The Augustians have arrived at their destination. On the program: sunbathing, visiting monuments or even swimming in the sea. For these holidays, INRAE is conducting research to better understand the risk of drowning at sea, which is particularly important in the South-West because of the currents of the “baïnes”. The objective: to prevent it more effectively. Explanations.
Drowning is the third leading cause of accidental death worldwide. According to Public Health France, 233 drownings including 84 deaths were recorded on the territory, between June 1 and June 28, 2023. In recent days, many families have packed their suitcases to go on vacation and enjoy the seaside. South-west of France, the risk of rip currents, more commonly known as “baïnes”, is very high.
The baïnes at the origin of 80% of drownings in the South-West
As INRAE researchers point out, “These powerful currents trap and carry bathers offshore – sometimes up to 500 meters – and are the cause of nearly 80% of drownings on the beaches of the South-West”. This is the major cause of drowning on the coasts.
In partnership with the University of Bordeaux, the CNRS, the New Aquitaine Region and the Joint Syndicate for the Management of Landes Bathing (SMGBL), researchers are studying the risks associated with swimming in the ocean at a beach in the town of Vieille-Saint-Girons, to better understand and prevent them.
Better understand the risks of swimming at sea
In order to build an effective forecasting model and thus better understand the risks of swimming in the ocean, a team of researchers – from the SWYM project – are collecting data on drowning accidents in the south of the Landes, on the beach of the Lette Blanche, one of the many areas in the South-West prone to baïnes. To do this, the researchers use a reading grid comprising three criteria for assessing the risk of bathing:
- Is there current? (it is a hazard);
- How many people at the beach? (this translates the exposure);
- How do swimmers behave in the face of danger? Is swimming supervised? (these are elements of vulnerability).
“Why do people go swimming that day? What is their perception of risk? We ask people such questions and then relate them to personal and environmental characteristics. Are they adjusting to the danger? Do they think they can swim well? Do locals feel they know the area better than tourists, and therefore expose themselves to more danger? explained Jeoffrey Dehez, researcher in economics at INRAE Nouvelle Aquitaine Bordeaux, within the Environment, territories in transition, infrastructures, societies (ETTIS) unit.
Towards “Baïnes vigilance maps”
The results of these surveys, carried out in the form of questionnaires with tourists and locals on the beaches, come later “complete other indicators, such as topographic surveys that measure the nature of the seabed, the coordinates of GPS sensors installed on buoys to monitor currents, or even drones and cameras installed to study surface currents and frequentation of the sea respectively. beach”.
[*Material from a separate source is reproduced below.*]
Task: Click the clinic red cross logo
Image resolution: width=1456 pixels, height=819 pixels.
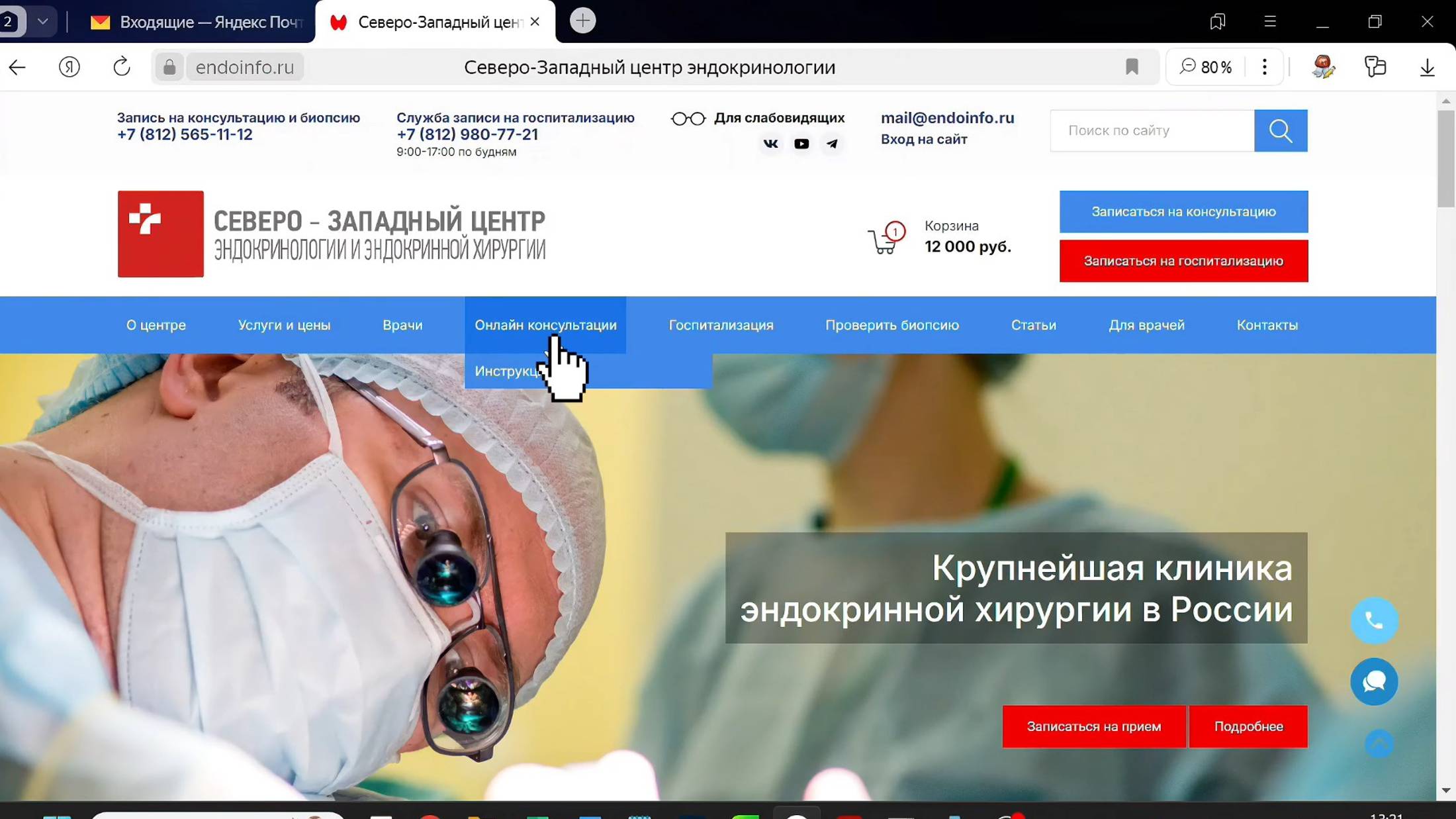Action: [160, 234]
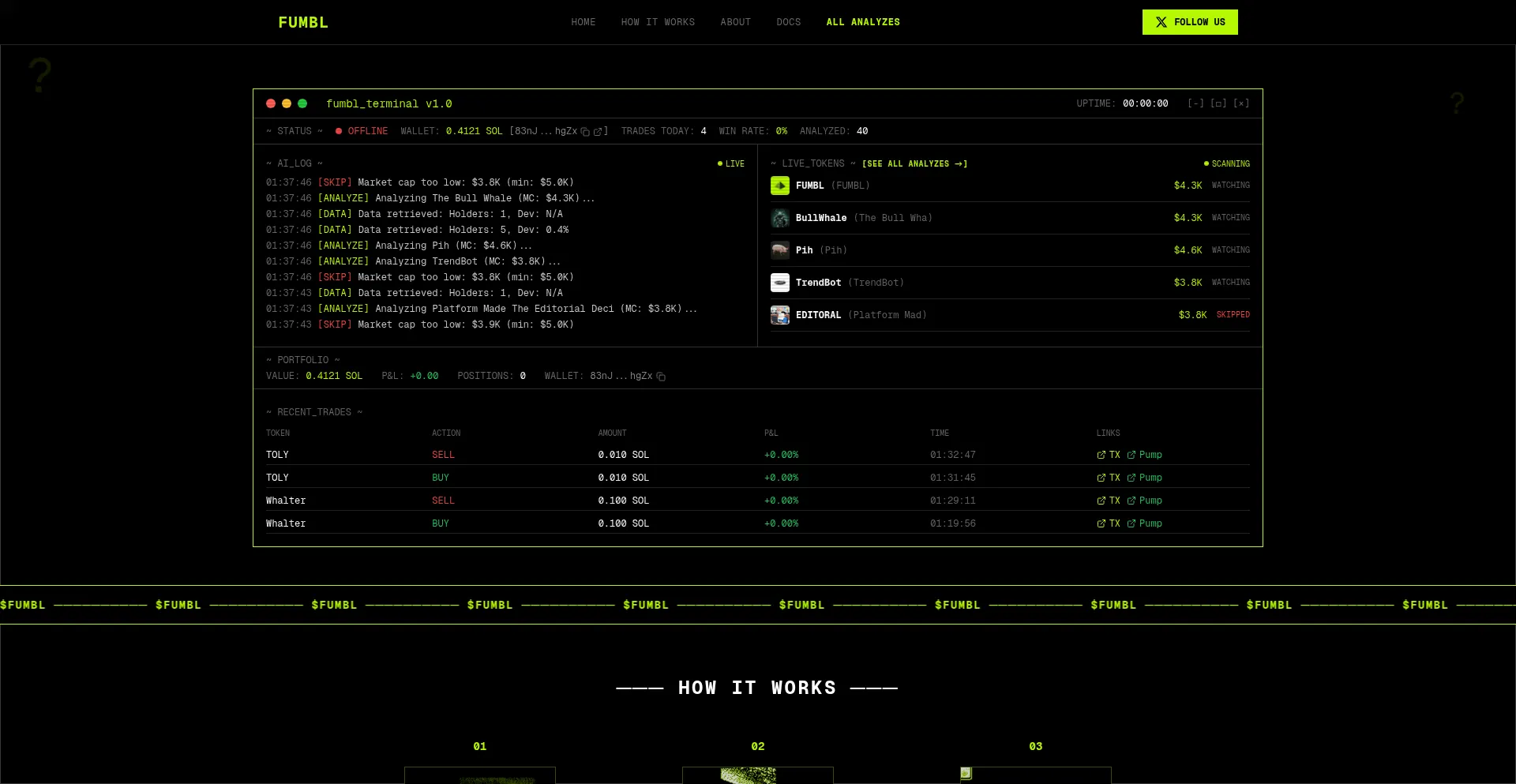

“By adopting this approach combining physical sciences, oceanography and human and social sciences, all in close collaboration with the local rescuers of the SMGBL, the researchers of the SWYM project have developed an unprecedented multidisciplinary method”specifies the INRAE, before adding that “in the field, rescuers benefit from the observations of scientists, and this method could, in the long term, help to design models for predicting swimming risks, like what exists in the mountains with avalanches, for example” .
In order to better measure the risks, Jeoffrey Dehez explains that the rescuers have been equipped with digital tablets and that remote entry and interrogation interfaces have also been developed. They allow rescuers to “identify tall their interventions and the associated conditions, in particular those that do not lead to management by the health system. That is to say all those times when the lifeguards warn people about the nature of the danger, when they help a bather very close to the edge, that they bring him back before the situation becomes dramatic). These observations today completely escape the bases of available medical data. And yet they represent the vast majority of the activity of a surveillance post and, therefore, the best measure of risk”, explains Jeoffrey Dehez. Rescuers from Charente-Maritime have also been experimenting with this data collection since the start of the summer season.
However, the project’s team of researchers discovered that these experimentation models have a limit. “These aggregate all the risk components (hazards, exposure, vulnerability), ultimately making little distinction between each of these. They thus tend to trigger alerts when the beaches are very busy (in other words, when exposure is high), whereas the rip currents (the hazard) can be weak. A better understanding of these components makes it possible to avoid desensitizing the population by triggering the alert in the absence of danger, even miss an essential alert on a day of low attendance.”
The final results of the SWYM project are scheduled for autumn 2024. The scientists of this study wish to continue their research in the New Aquitaine region, but also on other coastlines such as Brittany or the Mediterranean (areas potentially concerned by rip currents).
Baines: how to react?
If you plan to swim in the South-West of France, INRAE reminds you of the good things to do if you are caught in the current of a baïne:
- Try to keep calm and not panic;
- Do not fight against the current, you will exhaust yourself;
- Let yourself be carried by the current without resistance;
- Signal your presence with visible arm movements;
- “When the current weakens, get out of the danger zone by swimming parallel to the beach, to the left or to the right”, explains INRAE.